The Week in Business: From Facebook to Meta

Summer

Last week, more than a dozen news organizations published reports based on a trove of Facebook’s internal documents leaked by a former product manager. The documents detail what Facebook knew about its role in radicalizing users, employees’ questions about the impact of its core features, and its struggles to curb dangerous content internationally. The former Facebook employee-turned-whistle-blower, Frances Haugen, has appeared on “60 Minutes,” in front of Congress, and — this past week — in Britain’s Parliament to argue that the company puts profits before people. (Facebook has said that it has millions of documents that counter those shared by Ms. Haugen). Whistle-blowers have filed at least nine complaints against Facebook with the Securities and Exchange Commission based on internal documents. On Thursday, Facebook changed its name to Meta.

Tesla reached a $1 trillion market valuation last week, a milestone that has only been passed by five other companies: Apple, Microsoft, Amazon, Facebook and Alphabet. The spike in Tesla’s share price was propelled by an announcement from Hertz that it would convert more than 20 percent of its rental fleet to Tesla’s electric cars by the end of next year. The car-rental company said it would buy 100,000 Teslas, a purchase that Bloomberg reported would generate about $4.2 billion of revenue. Tesla’s market capitalization is greater than those of General Motors, Toyota, Ford, Volkswagen, BMW, Honda and several other automakers combined.

Both companies and shoppers are noticing the impact of high inflation, driven in part by supply chain shortages. Prices of meat, poultry, fish and eggs in U.S. cities are up 15 percent since the start of 2020. And General Electric, Sherwin-Williams and Hasbro all noted that rising prices were affecting their businesses on calls with investors last week. One measure of inflation released on Friday, the Personal Consumption Expenditures price index, showed prices in the United States were rising at the fastest rate in three decades in September, while another measure showed the highest ever rate of inflation in the eurozone in October. Signals from the bond market suggest that rising inflation could last longer than the temporary bump in prices that many policymakers had expected because of the pandemic.

Federal Reserve officials will gather this week, and the two-day meeting is a big one. The central bank is expected to announce that it will begin winding down the bond-buying efforts it put in place to support the economy during the pandemic. The Fed has been signaling for months that it planned to begin tapering its bond purchases in November. But it is not expected to raise interest rates until at least the middle of next year.

On Friday, the Labor Department will report how many jobs were filled in October. Job growth slowed to the weakest pace of the year in September as consumers and businesses reacted to a spike in coronavirus cases. But hospitalizations and deaths linked to the coronavirus fell in October, so economists expect job growth to have accelerated. Still, labor shortages and low labor force participation may have continued to hamper the recovery.

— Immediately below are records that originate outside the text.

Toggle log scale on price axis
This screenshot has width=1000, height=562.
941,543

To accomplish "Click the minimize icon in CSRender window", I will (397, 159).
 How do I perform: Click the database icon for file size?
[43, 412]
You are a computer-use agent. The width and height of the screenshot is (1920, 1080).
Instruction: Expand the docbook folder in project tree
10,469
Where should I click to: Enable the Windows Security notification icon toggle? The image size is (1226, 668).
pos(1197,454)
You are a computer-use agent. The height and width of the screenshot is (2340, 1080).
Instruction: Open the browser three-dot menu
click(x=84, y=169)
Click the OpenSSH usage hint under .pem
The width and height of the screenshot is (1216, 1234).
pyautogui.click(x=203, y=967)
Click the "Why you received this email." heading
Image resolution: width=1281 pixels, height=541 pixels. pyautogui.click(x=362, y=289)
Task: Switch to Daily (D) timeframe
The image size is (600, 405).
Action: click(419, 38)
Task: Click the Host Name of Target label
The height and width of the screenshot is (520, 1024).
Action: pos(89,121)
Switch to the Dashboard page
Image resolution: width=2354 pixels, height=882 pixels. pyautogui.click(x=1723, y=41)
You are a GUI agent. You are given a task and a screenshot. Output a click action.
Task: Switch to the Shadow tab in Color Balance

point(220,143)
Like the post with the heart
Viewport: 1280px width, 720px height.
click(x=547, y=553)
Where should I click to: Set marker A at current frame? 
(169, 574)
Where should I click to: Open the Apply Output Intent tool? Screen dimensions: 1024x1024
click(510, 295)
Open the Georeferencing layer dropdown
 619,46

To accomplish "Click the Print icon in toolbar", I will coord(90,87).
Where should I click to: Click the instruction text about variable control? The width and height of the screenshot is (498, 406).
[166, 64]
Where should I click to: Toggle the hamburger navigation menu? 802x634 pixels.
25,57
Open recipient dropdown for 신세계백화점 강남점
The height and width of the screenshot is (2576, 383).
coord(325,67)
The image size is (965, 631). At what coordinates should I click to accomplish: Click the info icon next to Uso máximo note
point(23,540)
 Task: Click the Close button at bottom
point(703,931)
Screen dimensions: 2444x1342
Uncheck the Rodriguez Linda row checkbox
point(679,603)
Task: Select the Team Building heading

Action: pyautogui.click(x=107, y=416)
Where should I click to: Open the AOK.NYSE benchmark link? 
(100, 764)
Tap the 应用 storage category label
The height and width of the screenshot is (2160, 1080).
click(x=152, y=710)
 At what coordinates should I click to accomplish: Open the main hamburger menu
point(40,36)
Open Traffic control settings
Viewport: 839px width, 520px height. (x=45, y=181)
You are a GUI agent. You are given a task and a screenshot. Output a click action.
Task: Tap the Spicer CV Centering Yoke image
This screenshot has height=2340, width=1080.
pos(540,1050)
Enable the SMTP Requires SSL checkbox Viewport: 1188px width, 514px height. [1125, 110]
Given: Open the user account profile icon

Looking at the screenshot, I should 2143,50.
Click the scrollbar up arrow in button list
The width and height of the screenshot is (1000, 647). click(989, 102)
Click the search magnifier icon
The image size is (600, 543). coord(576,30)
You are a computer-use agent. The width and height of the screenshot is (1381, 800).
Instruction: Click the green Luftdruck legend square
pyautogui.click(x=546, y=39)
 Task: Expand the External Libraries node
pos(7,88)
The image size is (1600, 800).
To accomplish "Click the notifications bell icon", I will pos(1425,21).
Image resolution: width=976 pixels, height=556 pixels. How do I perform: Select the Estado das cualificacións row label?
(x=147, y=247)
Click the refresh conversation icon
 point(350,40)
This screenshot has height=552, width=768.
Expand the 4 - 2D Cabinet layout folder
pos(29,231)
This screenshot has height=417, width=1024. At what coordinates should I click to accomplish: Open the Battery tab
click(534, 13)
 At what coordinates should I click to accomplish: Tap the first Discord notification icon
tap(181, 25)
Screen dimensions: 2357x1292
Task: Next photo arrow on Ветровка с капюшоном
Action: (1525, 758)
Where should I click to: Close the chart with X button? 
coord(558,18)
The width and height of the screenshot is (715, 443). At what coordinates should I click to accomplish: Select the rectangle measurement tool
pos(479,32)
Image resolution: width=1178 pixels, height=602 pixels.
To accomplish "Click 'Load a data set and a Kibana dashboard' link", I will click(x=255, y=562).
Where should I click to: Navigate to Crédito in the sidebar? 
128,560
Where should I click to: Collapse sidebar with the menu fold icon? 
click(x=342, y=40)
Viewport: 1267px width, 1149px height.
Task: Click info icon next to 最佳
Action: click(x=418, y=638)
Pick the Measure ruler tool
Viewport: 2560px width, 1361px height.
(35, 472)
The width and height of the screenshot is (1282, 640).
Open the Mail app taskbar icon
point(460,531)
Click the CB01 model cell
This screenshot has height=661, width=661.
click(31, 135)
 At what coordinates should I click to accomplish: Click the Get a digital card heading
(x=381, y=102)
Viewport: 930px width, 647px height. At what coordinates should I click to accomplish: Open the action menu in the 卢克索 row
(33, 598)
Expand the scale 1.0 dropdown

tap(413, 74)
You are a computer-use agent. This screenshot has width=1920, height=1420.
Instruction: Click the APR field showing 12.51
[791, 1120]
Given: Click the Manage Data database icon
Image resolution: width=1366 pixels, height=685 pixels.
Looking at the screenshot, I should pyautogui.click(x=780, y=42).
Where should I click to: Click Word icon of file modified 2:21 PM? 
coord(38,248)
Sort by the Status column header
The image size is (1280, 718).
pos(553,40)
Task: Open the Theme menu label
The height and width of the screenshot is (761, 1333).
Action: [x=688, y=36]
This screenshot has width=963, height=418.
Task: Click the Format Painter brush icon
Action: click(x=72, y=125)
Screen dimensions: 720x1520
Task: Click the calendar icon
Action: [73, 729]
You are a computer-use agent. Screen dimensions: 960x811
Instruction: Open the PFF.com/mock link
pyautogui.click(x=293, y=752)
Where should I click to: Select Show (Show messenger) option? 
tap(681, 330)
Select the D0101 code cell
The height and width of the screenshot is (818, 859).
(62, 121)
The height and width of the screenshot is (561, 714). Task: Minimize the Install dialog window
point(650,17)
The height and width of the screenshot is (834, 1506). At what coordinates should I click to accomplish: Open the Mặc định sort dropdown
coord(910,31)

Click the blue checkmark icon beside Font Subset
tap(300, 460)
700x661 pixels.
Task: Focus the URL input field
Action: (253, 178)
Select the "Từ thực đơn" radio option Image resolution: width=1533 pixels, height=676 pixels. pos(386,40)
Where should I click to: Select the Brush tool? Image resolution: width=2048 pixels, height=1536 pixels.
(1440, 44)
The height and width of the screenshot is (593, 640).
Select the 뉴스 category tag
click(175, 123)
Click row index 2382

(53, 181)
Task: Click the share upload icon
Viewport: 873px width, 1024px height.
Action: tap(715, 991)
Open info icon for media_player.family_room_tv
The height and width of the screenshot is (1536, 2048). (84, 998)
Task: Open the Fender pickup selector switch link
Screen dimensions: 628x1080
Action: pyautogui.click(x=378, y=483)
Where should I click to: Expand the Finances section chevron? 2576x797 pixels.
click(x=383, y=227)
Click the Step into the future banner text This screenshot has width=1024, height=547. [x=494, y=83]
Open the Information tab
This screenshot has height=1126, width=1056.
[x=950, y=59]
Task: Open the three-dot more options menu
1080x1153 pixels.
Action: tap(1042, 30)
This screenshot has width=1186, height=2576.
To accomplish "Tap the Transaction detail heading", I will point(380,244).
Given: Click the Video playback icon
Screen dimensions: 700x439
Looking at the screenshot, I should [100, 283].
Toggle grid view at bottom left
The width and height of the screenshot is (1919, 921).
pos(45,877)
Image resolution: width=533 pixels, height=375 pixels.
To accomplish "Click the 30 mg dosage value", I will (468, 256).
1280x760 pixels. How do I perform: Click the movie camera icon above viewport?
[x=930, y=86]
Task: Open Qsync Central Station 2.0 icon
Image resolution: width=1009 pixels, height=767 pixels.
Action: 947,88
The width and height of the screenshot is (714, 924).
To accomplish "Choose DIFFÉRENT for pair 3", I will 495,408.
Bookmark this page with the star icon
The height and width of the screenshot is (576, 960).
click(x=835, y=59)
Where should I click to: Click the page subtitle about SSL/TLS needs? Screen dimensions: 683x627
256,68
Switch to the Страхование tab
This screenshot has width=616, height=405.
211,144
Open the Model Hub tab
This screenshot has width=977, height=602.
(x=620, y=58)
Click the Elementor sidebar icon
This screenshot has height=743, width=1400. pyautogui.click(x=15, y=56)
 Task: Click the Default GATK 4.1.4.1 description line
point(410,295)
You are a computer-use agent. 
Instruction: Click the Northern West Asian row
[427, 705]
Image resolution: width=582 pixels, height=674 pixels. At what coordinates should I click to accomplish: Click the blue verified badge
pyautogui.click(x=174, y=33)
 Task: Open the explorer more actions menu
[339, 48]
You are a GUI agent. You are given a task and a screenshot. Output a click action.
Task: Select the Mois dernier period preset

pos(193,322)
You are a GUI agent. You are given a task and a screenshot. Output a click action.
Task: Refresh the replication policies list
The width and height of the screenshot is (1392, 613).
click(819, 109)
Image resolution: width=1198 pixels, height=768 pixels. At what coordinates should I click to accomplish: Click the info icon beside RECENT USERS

In September, fewer Americans were seeking work than before the pandemic, even as expanded unemployment insurance benefits expired early in the month. At the same time, with so many jobs unfilled, a record number of workers quit their jobs in August, data released earlier this month showed.

The Supreme Court has two highly anticipated cases on its schedule this week. On Monday, the Supreme Court will hear arguments in two separate challenges to the Texas law that bans most abortions after six weeks of pregnancy. Both challengers said the law is at odds with Roe v. Wade, which prohibits states from banning abortions before fetal viability, or around 23 weeks. Dozens of companies, including the ride-hailing company Lyft and the cloud-storage company Box, publicly opposed the law in September, when it went into effect. On Wednesday, the court will hear its first major Second Amendment gun case in more than a decade. The case involves a longstanding New York law that imposes strict limits on carrying guns outside the home.

PayPal killed its Pinterest deal. Democrats are struggling to reach an agreement on their spending deal. Millennials are struggling to manage their Gen Z workers. And if the Centers for Disease Control and Prevention signs off on giving Pfizer-BioNTech’s coronavirus vaccine to children 5 to 11, as expected, children could start getting shots as early as Wednesday.